Love was born in the Bahamas in 1839. Growing up, he was influenced by the church and trained as a teacher. He moved to the United States in 1866. In 1876, he relocated to Buffalo, N.Y., from Savannah, Ga. He was ordained as an Episcopal priest in 1876 and was named Rector of St. Philip’s Episcopal Church in Buffalo. To date, it is one of the oldest African American Episcopal congregations in the county.
In 1877, Love enrolled as a medical student at the University at Buffalo. He was the first Black student to graduate with a medical degree from the medical school and from UB. A thesis was a requirement in those years; his was titled “Philosophy of Practical Medicine Versus Empiricism.”
As described by Christopher Densmore in a 1996 unpublished paper — “A Heritage of Diversity: Notes from the History of the University of Buffalo” — Love responded to a toast at the graduation dinner by expressing the hope that “the time was fast coming … when the colored American citizen would emerge from his social ostracism of the past and meet his white brothers on the equal plain of education and merit.”

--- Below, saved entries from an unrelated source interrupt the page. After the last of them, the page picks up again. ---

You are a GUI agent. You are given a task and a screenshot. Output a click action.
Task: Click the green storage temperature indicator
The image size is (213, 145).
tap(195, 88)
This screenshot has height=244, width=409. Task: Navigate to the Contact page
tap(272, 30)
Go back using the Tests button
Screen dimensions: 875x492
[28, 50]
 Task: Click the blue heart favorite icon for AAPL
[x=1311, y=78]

In 1881, Love moved to the Episcopal Mission in Haiti and then settled in Kingston, Jamaica, where he published the Jamaica Advocate and championed the ideas of Henry Sylvester-Williams and Pan-African unity. Today, scholars consider Love to be one of the important Pan-African nationalists of the later 19th century and an inspiration to Black nationalist Marcus Garvey. He also may have practiced medicine in both Haiti and Jamaica. He died in 1919.

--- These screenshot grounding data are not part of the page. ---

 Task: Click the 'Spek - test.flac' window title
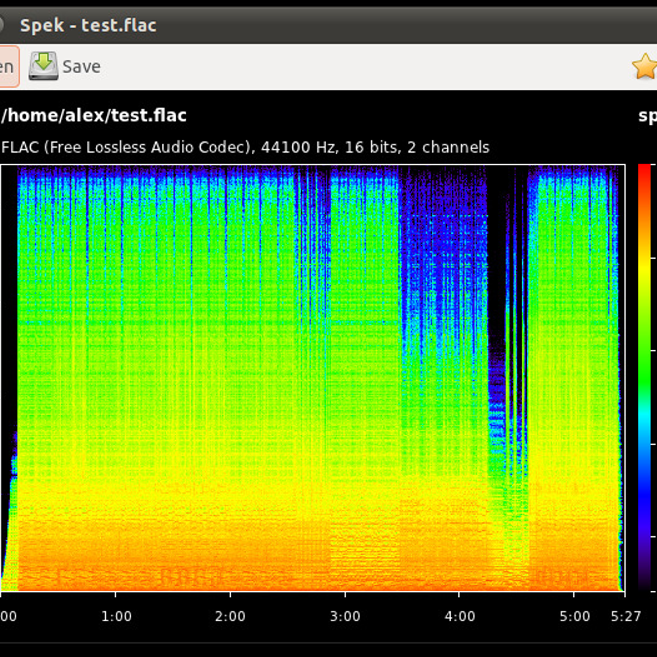click(x=88, y=25)
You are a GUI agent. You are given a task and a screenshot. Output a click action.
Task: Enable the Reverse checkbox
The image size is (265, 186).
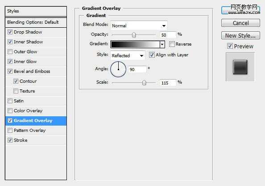172,44
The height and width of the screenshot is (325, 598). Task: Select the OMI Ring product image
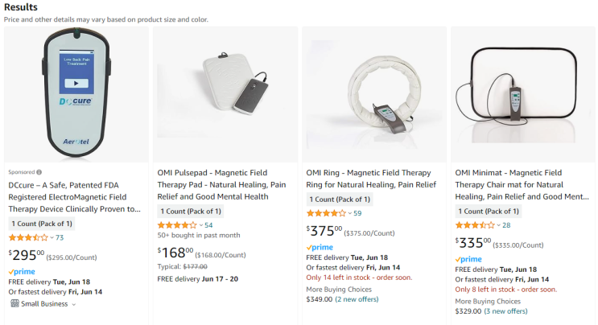[x=374, y=94]
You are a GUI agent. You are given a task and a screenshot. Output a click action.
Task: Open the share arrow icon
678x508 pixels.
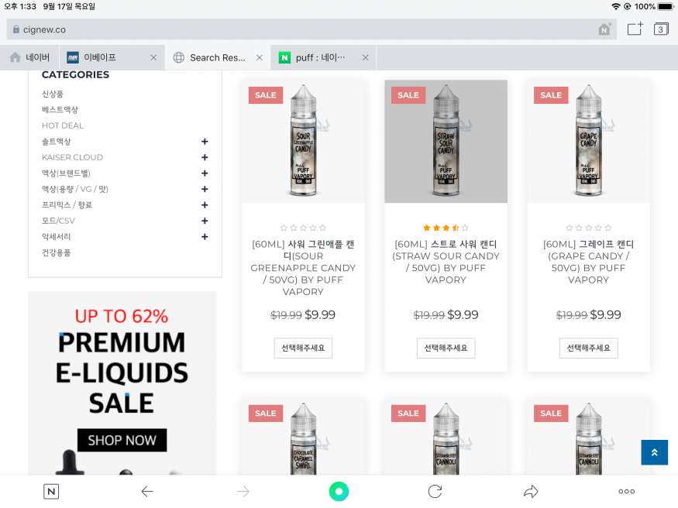coord(531,491)
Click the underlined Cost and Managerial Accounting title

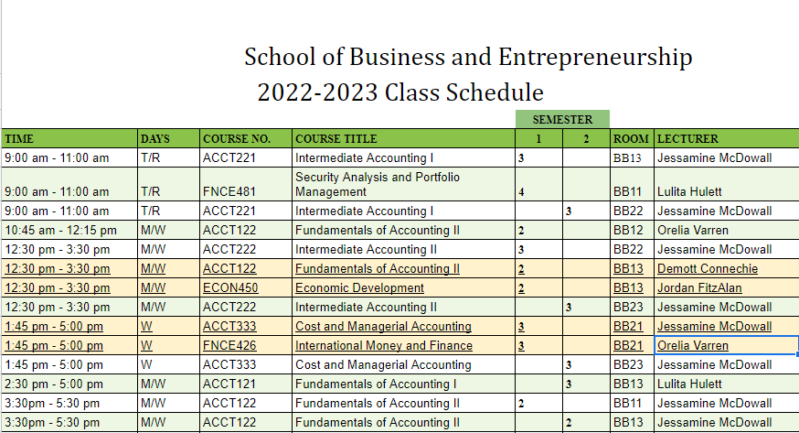click(383, 327)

This award recognizes inspirational leadership by an individual or a group of medical students for groundbreaking service and dedication to advancing the Jacobs School’s commitment to inclusion, diversity, equity and social justice — leading to a culturally competent learning environment across disciplines.
The award is presented as a way to inspire our students and to honor Love’s lifelong commitment to promoting core values that advance social justice, equality and excellence in health care.

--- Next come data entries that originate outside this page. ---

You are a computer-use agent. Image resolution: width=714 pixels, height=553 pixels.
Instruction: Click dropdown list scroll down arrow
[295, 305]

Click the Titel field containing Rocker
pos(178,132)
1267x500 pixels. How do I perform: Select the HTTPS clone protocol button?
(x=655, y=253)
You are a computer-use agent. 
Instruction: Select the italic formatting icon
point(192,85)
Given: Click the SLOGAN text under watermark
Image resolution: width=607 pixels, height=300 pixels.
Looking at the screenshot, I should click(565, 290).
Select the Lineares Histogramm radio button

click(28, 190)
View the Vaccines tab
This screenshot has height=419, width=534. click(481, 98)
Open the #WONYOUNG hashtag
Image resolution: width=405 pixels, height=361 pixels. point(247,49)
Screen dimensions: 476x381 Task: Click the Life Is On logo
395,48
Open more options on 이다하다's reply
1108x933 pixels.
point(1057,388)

This award is granted annually to medical student(s) underrepresented in medicine.
Underepresented in medicine describes the individuals that identify as Blacks or African Americans, Hispanics or Latinos, American Indians or Alaska Natives, Native Hawaiians, and other Pacific Islanders.
Faculty, staff and students may nominate individuals embodying Love’s beliefs and commitment to building a diverse, inclusive and equitable learning environment.
Nominations must consist of a narrative of up to 1000 words describing the nominee’s accomplishments.
Self nominations will not be considered.
Nominations for the 2022 Joseph Robert Love Scholastic Leadership Award are closed.
Information for the 2023 nominations will be posted as they are made available.
Applications are evaluated by a subcommittee of the Diversity, Inclusion and the Learning Environment (DIALE) Committee.
Awards are based on qualifications, commitment to inclusion, diversity and impact on achieving equality and social justice.
Award winners will be notified the last week of April 2022 and will be invited to attend the annual Faculty and Staff Recognition Awards ceremony following the Stockton Kimball Lecture.
Award recipients receive a commemorative gift and a monetary award.
Recipient(s) for the 2021 inaugural Joseph Robert Love Scholastic Leadership Award were selected by Michael E. Cain, MD, professor of medicine, Vice President for Health Sciences (2011-2021), and Dean, Jacobs School of Medicine and Biomedical Sciences (2006-2021).